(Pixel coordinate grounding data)
◆ ◆ ◆ ◆

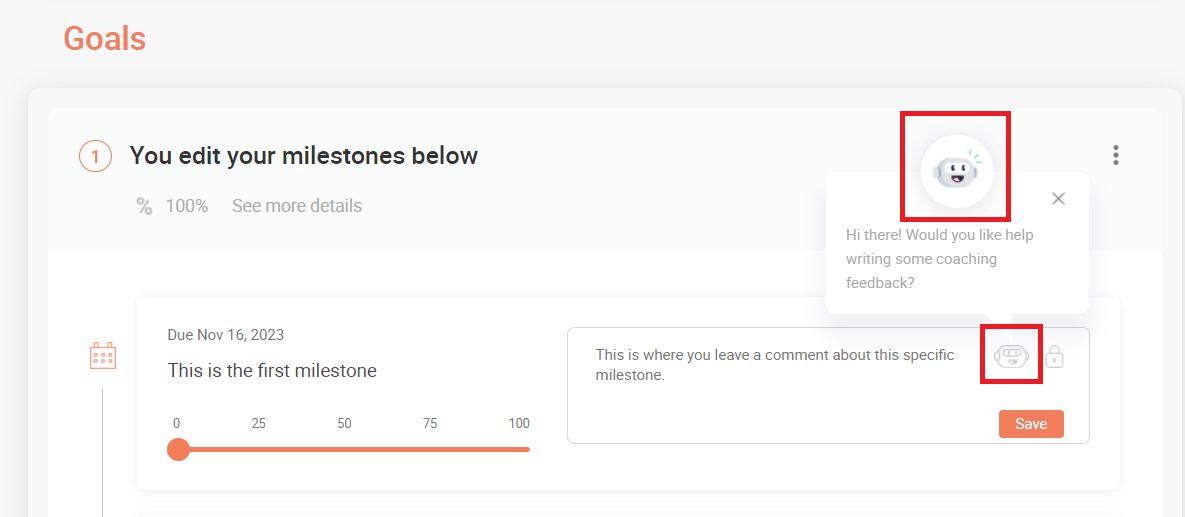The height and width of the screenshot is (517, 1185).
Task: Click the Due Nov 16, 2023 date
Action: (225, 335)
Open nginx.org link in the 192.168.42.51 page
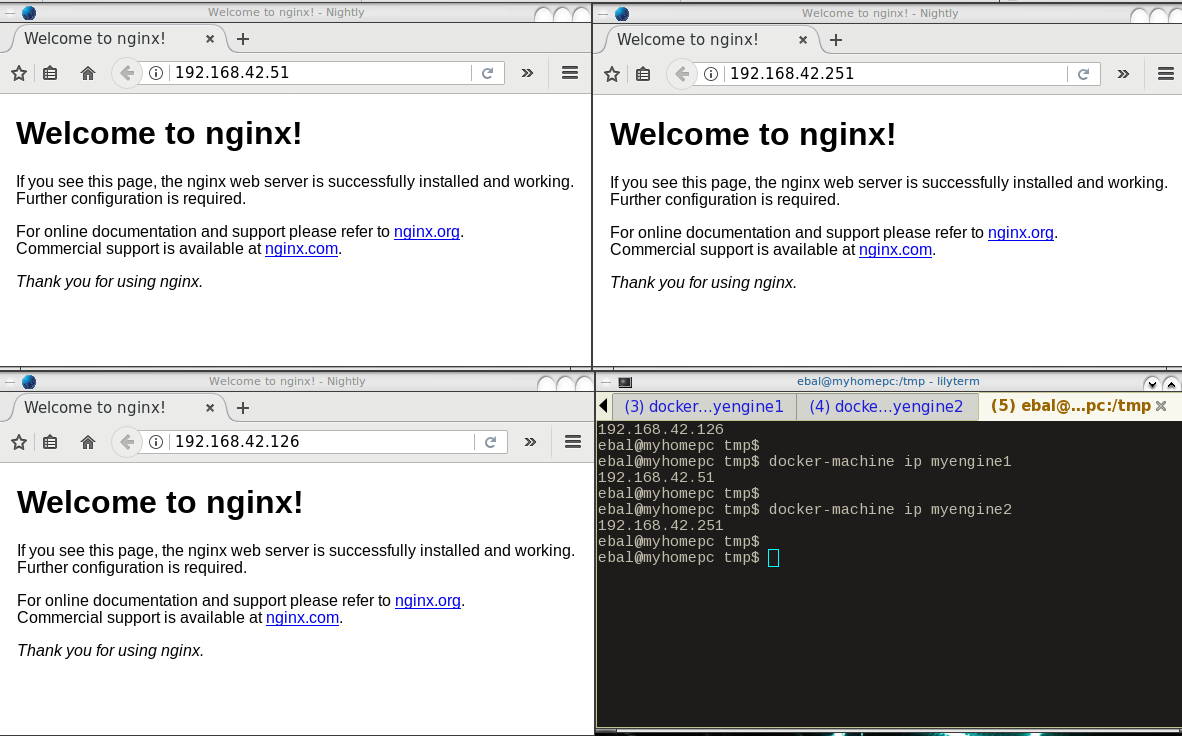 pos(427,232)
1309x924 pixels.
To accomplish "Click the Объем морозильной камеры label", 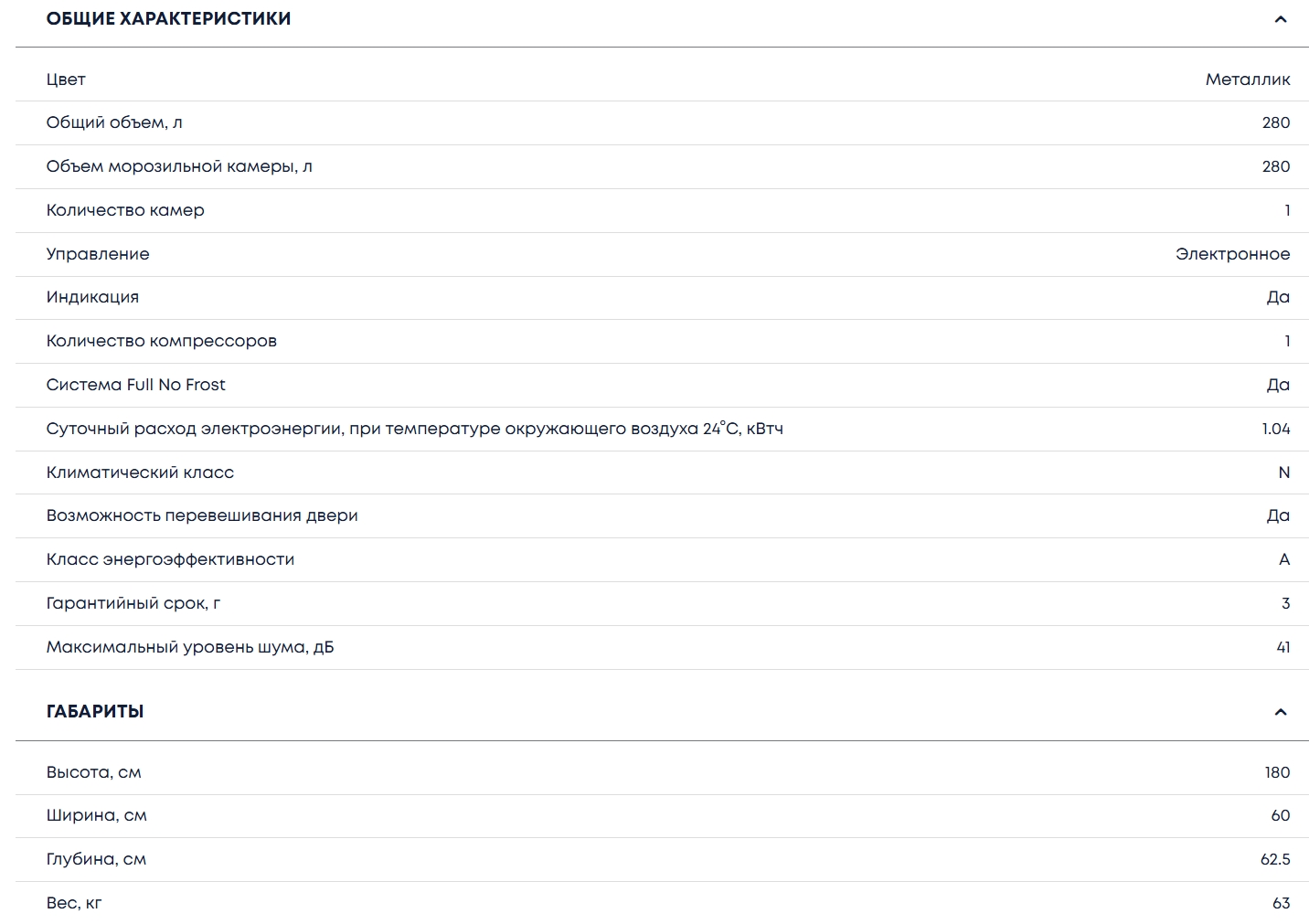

◆ ◆ ◆ ◆

Description of the task ::
Where the line with "Open nginx.org link in the 192.168.42.51 page" appears, begin there and transcribe exactly through the last line of the data, leaving all pictures aside.

Final answer ::
Open nginx.org link in the 192.168.42.51 page
 pos(427,232)
1309x924 pixels.
To accomplish "Click the Объем морозильной камеры label", 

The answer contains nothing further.